The first column “graph analysis” indicates whether the software tool can perform structural analysis by making use of graph-theoretic algorithms (average path length, clustering, diameter, etc). The column labelled “graph editing” shows that all the tools have graph editing functionalities, i.e. the capability of adding and modifying nodes or edges (although not all packages have graphical editors). All programs implement advanced graph rendering routines that are able to display large networks (column “graph visualization”). The column “supported formats” enumerates the supported notations among those described previously. Finally, the last column (“license”) indicates the conditions of use of the software (some licenses are free only for academic use).

## 5. Conclusions

With the recent advancements of experimental techniques in molecular biology (e.g. microarrays) vast amounts of data are being gathered at an impressive rate and made available in numerous on-line databases. The systematic analysis of this data is currently the objective of many strong-minded research efforts to observe and understand the biological principles that govern the interactions between a variety of molecules at the system level. Such interactions are viewed as networks that often use graph-based notations since the later allow both explorative, statistical and functional analysis (e.g. local and global characteristics, growth dynamics). In addition, graph-based approaches may provide the means for identifying the functional units (that constitute a large network) responsible for the basic life processes in an organism at the molecular level. Such analysis may also explain the (multifactorial) mechanisms by which molecular interaction networks (as a whole or certain subsystems) appear disrupted in many forms of disease.

Although cluster analysis may be able to identify the functional components of a system it is also necessary to study the interactions among subsystems and with the environment. This also applies when evaluating network robustness with probabilistic based formalisms, such as Markov-chain models or stochastic PNs, which capture the time dependent probability of error propagation within a system but are unable to explain the course of events that are caused by interactions with the environment (e.g. transitional events) or the relationship between faults and the functional model (a fault probability equal to zero does not guarantee correct functioning of the system).

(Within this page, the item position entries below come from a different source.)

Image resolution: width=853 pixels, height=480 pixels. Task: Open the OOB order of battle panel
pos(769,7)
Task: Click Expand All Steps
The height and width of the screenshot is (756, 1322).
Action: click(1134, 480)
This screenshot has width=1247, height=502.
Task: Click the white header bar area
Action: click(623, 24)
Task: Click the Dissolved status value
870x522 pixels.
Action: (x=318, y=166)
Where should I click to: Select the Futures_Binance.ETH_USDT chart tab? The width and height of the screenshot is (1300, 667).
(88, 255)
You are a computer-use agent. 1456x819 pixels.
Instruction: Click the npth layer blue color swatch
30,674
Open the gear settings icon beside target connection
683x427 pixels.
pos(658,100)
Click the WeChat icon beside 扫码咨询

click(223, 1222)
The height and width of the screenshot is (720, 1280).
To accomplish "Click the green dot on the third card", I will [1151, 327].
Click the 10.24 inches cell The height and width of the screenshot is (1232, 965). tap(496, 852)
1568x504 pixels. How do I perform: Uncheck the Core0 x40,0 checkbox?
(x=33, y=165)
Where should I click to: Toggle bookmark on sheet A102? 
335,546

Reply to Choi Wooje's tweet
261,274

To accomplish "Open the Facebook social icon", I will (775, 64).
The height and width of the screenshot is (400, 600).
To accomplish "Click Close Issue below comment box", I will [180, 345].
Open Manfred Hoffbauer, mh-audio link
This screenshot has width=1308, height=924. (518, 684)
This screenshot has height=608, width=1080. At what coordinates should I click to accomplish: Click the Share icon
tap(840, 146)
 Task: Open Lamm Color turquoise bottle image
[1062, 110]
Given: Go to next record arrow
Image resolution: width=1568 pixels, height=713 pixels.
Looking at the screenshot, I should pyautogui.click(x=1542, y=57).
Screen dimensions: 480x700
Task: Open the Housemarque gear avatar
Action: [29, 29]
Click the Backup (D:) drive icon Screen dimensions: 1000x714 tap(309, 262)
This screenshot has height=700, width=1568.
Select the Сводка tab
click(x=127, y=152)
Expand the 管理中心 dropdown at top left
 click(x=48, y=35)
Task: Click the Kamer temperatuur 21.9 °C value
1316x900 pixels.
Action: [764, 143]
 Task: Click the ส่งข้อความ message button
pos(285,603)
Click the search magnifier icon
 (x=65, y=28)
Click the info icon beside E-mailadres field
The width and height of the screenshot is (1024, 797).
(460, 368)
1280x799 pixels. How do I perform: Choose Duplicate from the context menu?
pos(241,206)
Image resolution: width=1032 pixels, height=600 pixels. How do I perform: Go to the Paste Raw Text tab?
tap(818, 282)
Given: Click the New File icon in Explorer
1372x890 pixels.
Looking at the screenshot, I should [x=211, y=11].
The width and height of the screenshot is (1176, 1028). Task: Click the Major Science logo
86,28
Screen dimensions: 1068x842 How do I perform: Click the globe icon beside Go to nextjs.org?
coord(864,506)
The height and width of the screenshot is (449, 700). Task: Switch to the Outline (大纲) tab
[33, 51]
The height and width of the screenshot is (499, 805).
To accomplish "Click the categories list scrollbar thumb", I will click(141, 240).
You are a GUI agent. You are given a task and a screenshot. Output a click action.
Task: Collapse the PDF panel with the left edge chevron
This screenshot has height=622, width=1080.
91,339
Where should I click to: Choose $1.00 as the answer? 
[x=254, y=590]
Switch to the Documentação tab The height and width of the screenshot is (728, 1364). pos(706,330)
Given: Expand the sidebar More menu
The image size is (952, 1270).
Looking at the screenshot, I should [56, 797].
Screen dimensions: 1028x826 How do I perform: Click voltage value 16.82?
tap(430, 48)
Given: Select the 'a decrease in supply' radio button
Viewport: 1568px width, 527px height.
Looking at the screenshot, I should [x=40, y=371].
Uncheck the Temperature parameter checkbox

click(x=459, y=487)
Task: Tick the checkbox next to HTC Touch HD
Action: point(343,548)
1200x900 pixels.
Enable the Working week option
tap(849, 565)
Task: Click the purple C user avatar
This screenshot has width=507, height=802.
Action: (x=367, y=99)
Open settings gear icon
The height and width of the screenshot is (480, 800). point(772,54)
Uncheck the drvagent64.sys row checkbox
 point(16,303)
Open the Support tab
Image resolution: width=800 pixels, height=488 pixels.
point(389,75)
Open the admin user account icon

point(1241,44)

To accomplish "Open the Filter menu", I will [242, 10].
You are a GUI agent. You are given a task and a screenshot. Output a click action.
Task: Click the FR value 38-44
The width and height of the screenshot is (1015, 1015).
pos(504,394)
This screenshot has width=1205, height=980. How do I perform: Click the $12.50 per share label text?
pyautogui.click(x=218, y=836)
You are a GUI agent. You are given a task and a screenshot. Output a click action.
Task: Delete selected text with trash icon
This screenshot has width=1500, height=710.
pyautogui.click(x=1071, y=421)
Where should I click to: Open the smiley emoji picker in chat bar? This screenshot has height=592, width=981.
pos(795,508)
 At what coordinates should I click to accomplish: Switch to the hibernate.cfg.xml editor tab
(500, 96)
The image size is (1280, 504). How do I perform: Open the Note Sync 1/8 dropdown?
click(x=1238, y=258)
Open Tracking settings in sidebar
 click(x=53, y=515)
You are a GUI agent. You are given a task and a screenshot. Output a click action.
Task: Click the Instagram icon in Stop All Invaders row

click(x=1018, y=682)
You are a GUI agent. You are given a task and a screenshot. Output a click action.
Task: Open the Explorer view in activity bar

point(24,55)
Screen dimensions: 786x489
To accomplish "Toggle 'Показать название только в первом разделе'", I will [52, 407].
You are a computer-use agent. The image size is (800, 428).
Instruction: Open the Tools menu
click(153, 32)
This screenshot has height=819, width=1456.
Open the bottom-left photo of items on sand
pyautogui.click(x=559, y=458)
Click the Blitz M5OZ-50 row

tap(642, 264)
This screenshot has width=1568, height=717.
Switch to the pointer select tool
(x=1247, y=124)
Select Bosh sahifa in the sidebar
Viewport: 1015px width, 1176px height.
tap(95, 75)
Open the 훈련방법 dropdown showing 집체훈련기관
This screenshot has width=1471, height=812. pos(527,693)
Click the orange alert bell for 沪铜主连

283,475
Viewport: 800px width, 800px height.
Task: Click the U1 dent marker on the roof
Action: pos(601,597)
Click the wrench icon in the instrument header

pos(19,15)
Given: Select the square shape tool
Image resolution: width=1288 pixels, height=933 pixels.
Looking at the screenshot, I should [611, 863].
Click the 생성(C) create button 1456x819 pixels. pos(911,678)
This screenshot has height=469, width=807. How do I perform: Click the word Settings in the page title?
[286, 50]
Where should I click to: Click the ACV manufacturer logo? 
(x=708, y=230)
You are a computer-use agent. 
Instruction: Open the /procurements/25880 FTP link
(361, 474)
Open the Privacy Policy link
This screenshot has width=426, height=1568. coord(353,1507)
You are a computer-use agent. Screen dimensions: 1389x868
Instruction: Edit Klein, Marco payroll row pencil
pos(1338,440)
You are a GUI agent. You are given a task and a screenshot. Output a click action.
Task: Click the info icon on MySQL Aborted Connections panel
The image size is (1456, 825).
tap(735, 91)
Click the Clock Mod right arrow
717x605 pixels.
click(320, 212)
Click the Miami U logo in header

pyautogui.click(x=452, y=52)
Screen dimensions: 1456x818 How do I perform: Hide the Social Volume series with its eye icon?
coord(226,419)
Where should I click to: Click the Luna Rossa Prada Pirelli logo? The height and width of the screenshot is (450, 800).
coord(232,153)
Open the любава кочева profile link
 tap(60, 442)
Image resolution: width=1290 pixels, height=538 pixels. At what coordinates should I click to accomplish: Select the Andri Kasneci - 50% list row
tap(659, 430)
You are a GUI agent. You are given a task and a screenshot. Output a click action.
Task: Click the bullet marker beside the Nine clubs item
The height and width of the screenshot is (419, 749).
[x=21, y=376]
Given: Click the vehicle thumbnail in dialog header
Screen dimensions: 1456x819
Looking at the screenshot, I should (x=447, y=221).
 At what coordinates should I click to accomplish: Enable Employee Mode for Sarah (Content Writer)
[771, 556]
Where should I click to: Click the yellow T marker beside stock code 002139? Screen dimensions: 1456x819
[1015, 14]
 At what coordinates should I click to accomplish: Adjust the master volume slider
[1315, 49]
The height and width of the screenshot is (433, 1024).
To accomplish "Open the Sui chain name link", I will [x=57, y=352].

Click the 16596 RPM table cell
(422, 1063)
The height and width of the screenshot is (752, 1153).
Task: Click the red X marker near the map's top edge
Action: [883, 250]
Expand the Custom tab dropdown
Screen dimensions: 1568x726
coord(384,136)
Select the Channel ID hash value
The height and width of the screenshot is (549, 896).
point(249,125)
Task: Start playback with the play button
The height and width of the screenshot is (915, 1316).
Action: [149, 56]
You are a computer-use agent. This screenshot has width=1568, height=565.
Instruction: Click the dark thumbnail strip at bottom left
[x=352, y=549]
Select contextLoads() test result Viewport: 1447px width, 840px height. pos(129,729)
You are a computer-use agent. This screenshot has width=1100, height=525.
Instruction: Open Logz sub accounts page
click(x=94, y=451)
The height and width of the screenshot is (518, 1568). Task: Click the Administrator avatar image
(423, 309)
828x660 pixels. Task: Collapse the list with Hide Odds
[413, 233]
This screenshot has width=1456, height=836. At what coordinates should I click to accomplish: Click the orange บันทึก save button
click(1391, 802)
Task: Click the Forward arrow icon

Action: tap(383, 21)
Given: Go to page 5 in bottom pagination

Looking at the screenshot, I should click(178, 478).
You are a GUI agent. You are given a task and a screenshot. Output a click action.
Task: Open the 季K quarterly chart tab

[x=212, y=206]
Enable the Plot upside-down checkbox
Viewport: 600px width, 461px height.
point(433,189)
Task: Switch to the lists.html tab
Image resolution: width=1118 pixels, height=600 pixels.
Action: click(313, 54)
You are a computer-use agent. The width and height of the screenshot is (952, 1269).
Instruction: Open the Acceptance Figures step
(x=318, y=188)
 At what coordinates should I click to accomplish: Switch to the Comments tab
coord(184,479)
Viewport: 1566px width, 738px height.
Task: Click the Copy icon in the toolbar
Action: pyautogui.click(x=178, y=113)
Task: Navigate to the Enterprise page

Applying highly expressive formalisms (e.g. Petri nets) presents at least two problems: a) exploratory techniques can be overly complex (e.g. NP-hard algorithms, state-space explosion) and b) models are difficult to use and understand since they require skilled users to design and maintain. These are general issues that apply to an entire class of graph-based formalisms used to model large-scale networks. As a result, no technique appears to be suitable for representing an entire system from both the structural and functional points of view. One way to approach these problems is by using multiple formalisms, i.e. applying different modelling techniques to different parts of the system in order to exploit the strengths of one notation where others are less suitable. However, we stress that the major concerns in this area are due to the absence of a widely accepted standard notation for the representation of biological interaction networks and the availability of quantitative models that are able to explain both their structural features and system dynamics.

## Notes

- The nomenclatures BSG, BPG used in this article simply denote that the network is represented respectively by an undirected or directed graph. The BSG formalism is often used to represent protein-protein and protein-DNA interaction networks whilst the BPG is employed to study metabolic networks.